• Aim of the task
Every line from the one containing "Open the Reform dropdown showing GY2011" to the end of the records below should be returned exactly; pictures are to be dropped.

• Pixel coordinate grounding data
*** Begin section ***

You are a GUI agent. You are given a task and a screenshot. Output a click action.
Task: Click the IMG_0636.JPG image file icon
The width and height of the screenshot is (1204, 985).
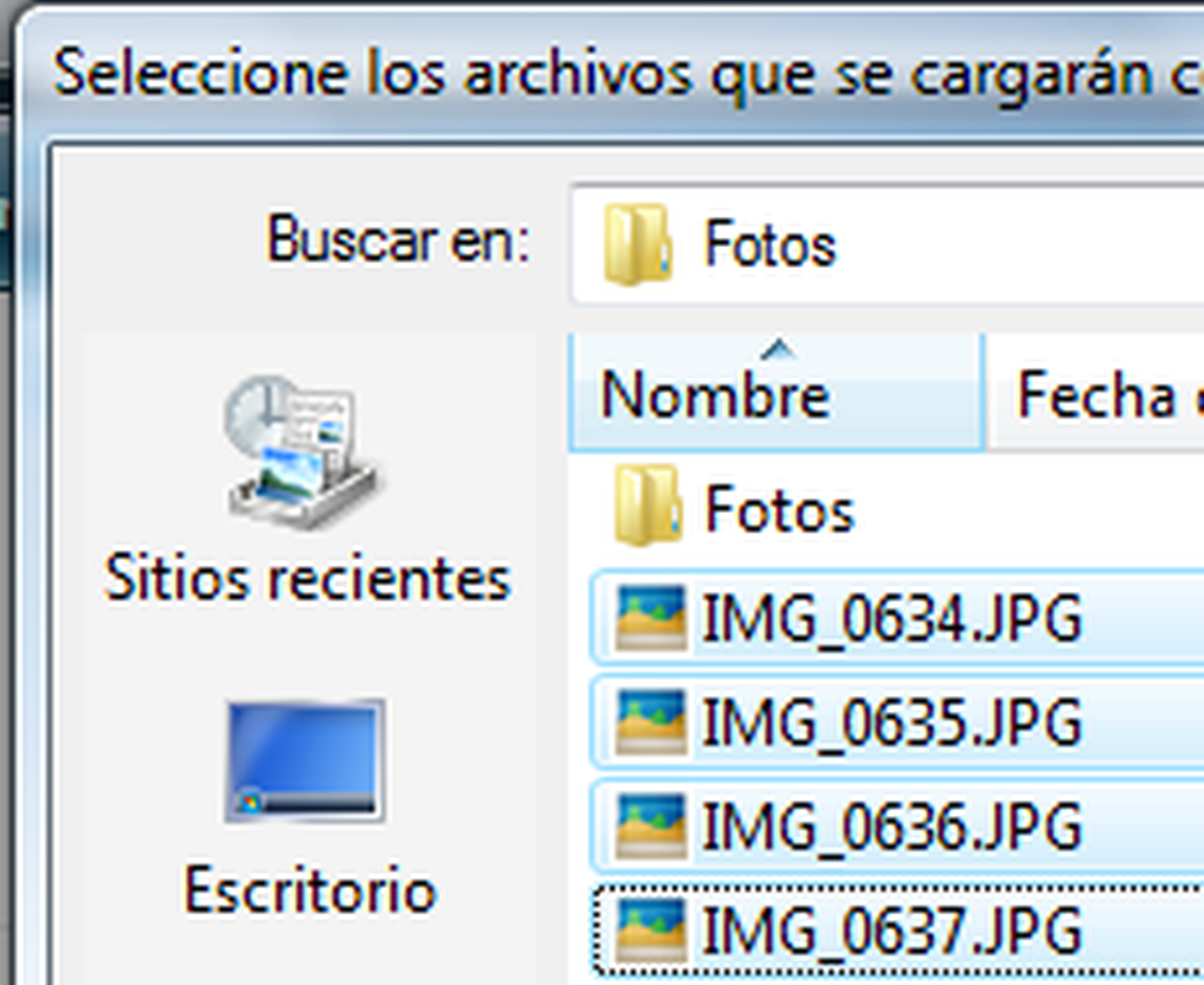[651, 827]
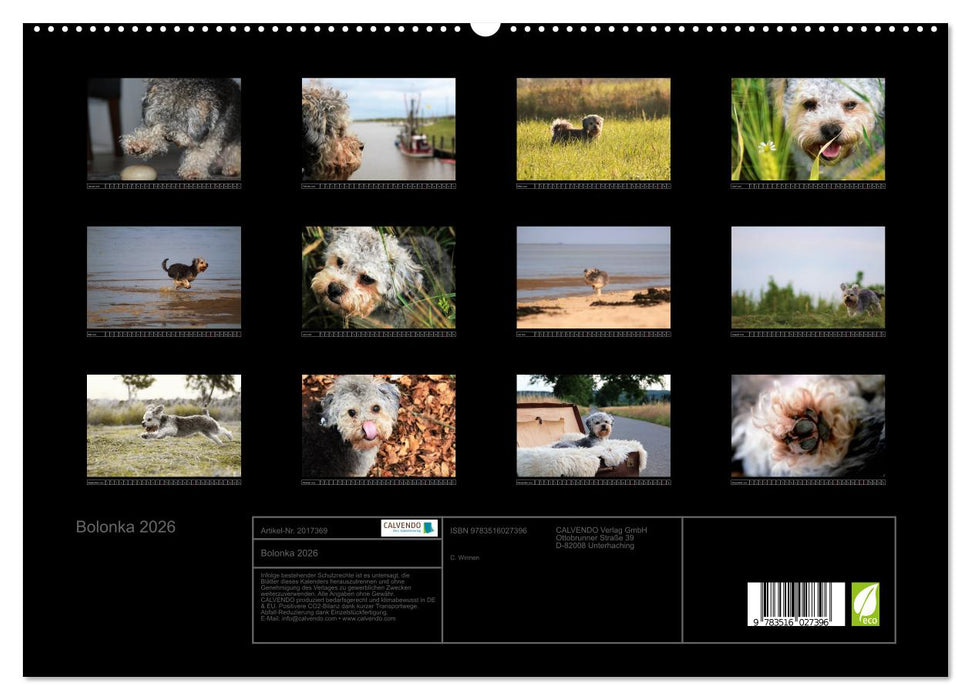Image resolution: width=971 pixels, height=700 pixels.
Task: Collapse the dog on sandy beach photo
Action: [595, 278]
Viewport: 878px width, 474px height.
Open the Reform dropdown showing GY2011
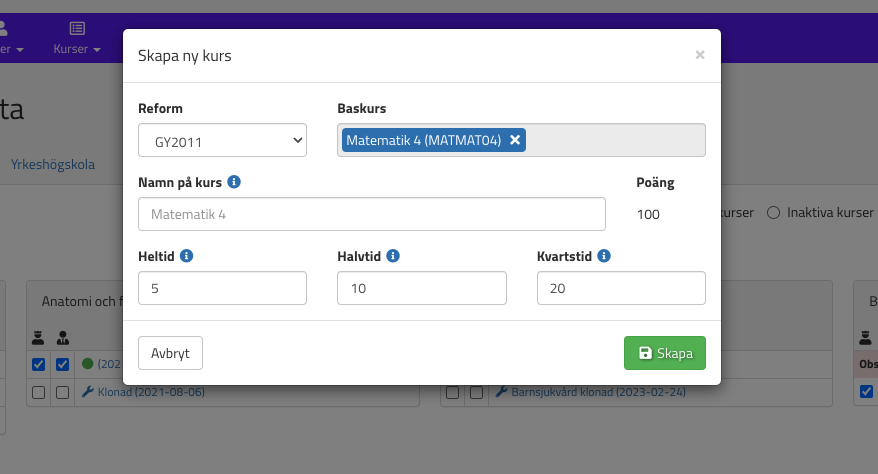pos(222,141)
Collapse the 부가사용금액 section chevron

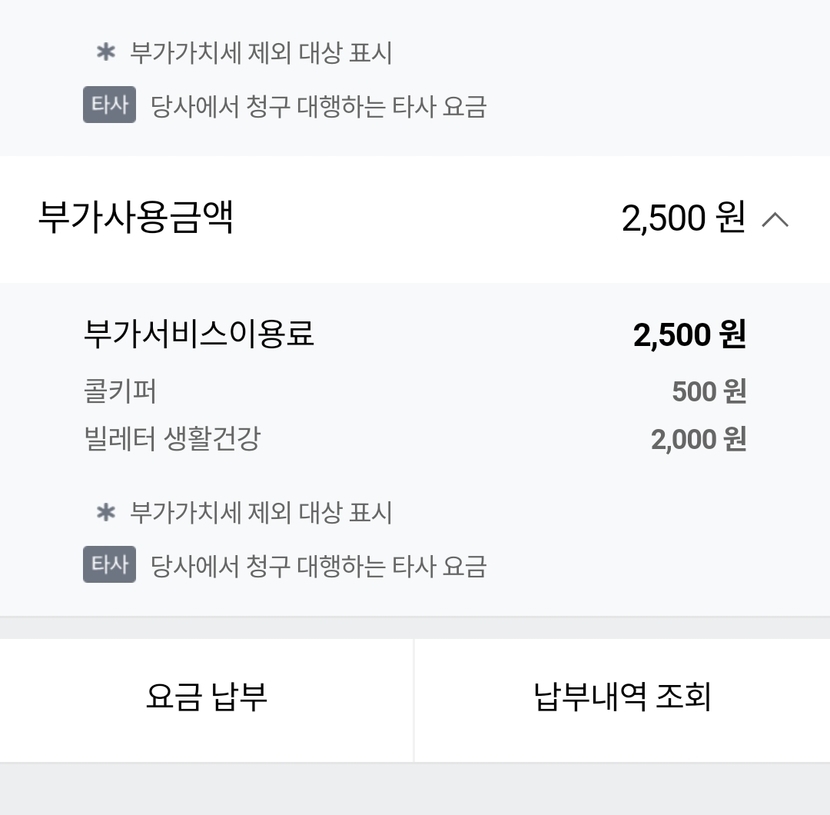point(775,219)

*** End section ***

• Answer to this task
Open the Reform dropdown showing GY2011
pos(222,141)
Collapse the 부가사용금액 section chevron

point(775,219)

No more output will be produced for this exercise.